* Start Data supplied *

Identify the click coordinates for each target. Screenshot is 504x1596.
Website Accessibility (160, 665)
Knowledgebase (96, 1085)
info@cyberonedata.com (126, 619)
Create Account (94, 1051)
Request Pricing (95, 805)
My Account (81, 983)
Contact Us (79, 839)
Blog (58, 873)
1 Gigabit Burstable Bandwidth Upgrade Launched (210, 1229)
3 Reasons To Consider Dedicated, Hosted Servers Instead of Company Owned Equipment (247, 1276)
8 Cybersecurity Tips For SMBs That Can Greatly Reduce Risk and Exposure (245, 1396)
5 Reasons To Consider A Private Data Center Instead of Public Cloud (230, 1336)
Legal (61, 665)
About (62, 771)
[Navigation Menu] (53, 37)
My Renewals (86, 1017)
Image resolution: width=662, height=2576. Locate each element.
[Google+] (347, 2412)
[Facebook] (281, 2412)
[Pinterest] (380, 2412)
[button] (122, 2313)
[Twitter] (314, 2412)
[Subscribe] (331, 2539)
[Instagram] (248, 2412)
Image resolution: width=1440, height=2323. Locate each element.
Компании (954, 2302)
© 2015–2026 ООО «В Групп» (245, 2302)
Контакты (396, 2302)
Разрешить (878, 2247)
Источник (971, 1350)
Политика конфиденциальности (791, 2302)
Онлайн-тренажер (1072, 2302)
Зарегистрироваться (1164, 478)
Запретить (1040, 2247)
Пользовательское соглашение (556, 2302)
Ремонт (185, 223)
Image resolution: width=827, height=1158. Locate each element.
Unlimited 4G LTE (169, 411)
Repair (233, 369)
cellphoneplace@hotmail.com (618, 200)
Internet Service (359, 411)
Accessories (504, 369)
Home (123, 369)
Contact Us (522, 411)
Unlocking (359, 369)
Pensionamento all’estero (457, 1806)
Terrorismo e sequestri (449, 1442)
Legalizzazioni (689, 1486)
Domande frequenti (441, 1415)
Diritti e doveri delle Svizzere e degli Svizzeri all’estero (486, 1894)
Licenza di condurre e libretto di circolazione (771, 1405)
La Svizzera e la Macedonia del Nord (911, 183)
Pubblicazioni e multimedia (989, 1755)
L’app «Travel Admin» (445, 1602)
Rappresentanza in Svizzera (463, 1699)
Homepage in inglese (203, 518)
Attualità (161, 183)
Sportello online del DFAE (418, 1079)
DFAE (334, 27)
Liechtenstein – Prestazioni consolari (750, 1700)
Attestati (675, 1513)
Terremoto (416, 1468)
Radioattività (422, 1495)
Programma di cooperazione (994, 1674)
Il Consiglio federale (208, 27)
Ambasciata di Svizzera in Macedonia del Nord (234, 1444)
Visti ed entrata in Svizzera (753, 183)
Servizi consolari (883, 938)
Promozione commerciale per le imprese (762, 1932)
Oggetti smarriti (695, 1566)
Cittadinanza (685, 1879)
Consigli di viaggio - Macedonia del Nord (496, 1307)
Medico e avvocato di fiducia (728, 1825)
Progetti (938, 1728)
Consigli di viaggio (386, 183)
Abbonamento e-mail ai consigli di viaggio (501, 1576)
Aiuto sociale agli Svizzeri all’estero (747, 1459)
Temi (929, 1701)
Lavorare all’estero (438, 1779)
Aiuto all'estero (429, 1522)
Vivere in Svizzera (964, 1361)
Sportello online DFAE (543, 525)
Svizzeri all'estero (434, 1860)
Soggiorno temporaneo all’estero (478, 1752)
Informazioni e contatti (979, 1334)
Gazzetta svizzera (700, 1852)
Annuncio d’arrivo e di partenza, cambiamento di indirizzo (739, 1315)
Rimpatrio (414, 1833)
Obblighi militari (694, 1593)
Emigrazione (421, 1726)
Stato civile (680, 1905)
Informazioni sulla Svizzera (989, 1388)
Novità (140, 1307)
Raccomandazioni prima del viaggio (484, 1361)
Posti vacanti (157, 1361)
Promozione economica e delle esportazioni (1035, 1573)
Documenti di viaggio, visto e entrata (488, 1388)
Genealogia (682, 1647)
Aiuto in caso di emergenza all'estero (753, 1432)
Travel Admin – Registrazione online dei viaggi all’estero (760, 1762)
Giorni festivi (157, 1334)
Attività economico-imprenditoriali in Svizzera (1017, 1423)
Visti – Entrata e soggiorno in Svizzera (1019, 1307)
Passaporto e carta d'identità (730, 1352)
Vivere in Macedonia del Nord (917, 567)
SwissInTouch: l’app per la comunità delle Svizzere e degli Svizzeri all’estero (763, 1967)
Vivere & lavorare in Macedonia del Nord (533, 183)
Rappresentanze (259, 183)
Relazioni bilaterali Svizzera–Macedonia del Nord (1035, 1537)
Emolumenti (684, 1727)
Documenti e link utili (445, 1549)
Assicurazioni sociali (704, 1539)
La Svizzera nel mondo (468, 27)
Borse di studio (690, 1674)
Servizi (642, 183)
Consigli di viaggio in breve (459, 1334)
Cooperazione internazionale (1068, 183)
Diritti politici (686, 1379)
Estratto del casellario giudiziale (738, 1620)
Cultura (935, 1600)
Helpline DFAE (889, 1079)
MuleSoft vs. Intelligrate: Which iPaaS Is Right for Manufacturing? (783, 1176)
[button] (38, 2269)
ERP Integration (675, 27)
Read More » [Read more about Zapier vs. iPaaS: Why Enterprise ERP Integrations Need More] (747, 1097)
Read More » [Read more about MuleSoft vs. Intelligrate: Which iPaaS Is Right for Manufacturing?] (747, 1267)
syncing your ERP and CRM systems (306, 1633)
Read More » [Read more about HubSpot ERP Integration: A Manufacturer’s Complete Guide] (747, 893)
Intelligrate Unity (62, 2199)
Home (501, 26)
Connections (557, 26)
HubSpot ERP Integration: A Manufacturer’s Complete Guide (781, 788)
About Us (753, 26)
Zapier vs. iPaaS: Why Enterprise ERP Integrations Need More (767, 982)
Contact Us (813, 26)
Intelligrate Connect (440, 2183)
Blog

* End Data supplied *

- _Do this_: Convert the lines of the listing into a JSON array of strings, one string per line. Begin at the line that has "Sportello online del DFAE (418, 1079)" and stop after the line that has "Documenti e link utili (445, 1549)".

- _Task solution_:
[
  "Sportello online del DFAE (418, 1079)",
  "DFAE (334, 27)",
  "Liechtenstein – Prestazioni consolari (750, 1700)",
  "Attestati (675, 1513)",
  "Terremoto (416, 1468)",
  "Radioattività (422, 1495)",
  "Programma di cooperazione (994, 1674)",
  "Il Consiglio federale (208, 27)",
  "Ambasciata di Svizzera in Macedonia del Nord (234, 1444)",
  "Visti ed entrata in Svizzera (753, 183)",
  "Servizi consolari (883, 938)",
  "Promozione commerciale per le imprese (762, 1932)",
  "Oggetti smarriti (695, 1566)",
  "Cittadinanza (685, 1879)",
  "Consigli di viaggio - Macedonia del Nord (496, 1307)",
  "Medico e avvocato di fiducia (728, 1825)",
  "Progetti (938, 1728)",
  "Consigli di viaggio (386, 183)",
  "Abbonamento e-mail ai consigli di viaggio (501, 1576)",
  "Aiuto sociale agli Svizzeri all’estero (747, 1459)",
  "Temi (929, 1701)",
  "Lavorare all’estero (438, 1779)",
  "Aiuto all'estero (429, 1522)",
  "Vivere in Svizzera (964, 1361)",
  "Sportello online DFAE (543, 525)",
  "Svizzeri all'estero (434, 1860)",
  "Soggiorno temporaneo all’estero (478, 1752)",
  "Informazioni e contatti (979, 1334)",
  "Gazzetta svizzera (700, 1852)",
  "Annuncio d’arrivo e di partenza, cambiamento di indirizzo (739, 1315)",
  "Rimpatrio (414, 1833)",
  "Obblighi militari (694, 1593)",
  "Emigrazione (421, 1726)",
  "Stato civile (680, 1905)",
  "Informazioni sulla Svizzera (989, 1388)",
  "Novità (140, 1307)",
  "Raccomandazioni prima del viaggio (484, 1361)",
  "Posti vacanti (157, 1361)",
  "Promozione economica e delle esportazioni (1035, 1573)",
  "Documenti di viaggio, visto e entrata (488, 1388)",
  "Genealogia (682, 1647)",
  "Aiuto in caso di emergenza all'estero (753, 1432)",
  "Travel Admin – Registrazione online dei viaggi all’estero (760, 1762)",
  "Giorni festivi (157, 1334)",
  "Attività economico-imprenditoriali in Svizzera (1017, 1423)",
  "Visti – Entrata e soggiorno in Svizzera (1019, 1307)",
  "Passaporto e carta d'identità (730, 1352)",
  "Vivere in Macedonia del Nord (917, 567)",
  "SwissInTouch: l’app per la comunità delle Svizzere e degli Svizzeri all’estero (763, 1967)",
  "Vivere & lavorare in Macedonia del Nord (533, 183)",
  "Rappresentanze (259, 183)",
  "Relazioni bilaterali Svizzera–Macedonia del Nord (1035, 1537)",
  "Emolumenti (684, 1727)",
  "Documenti e link utili (445, 1549)"
]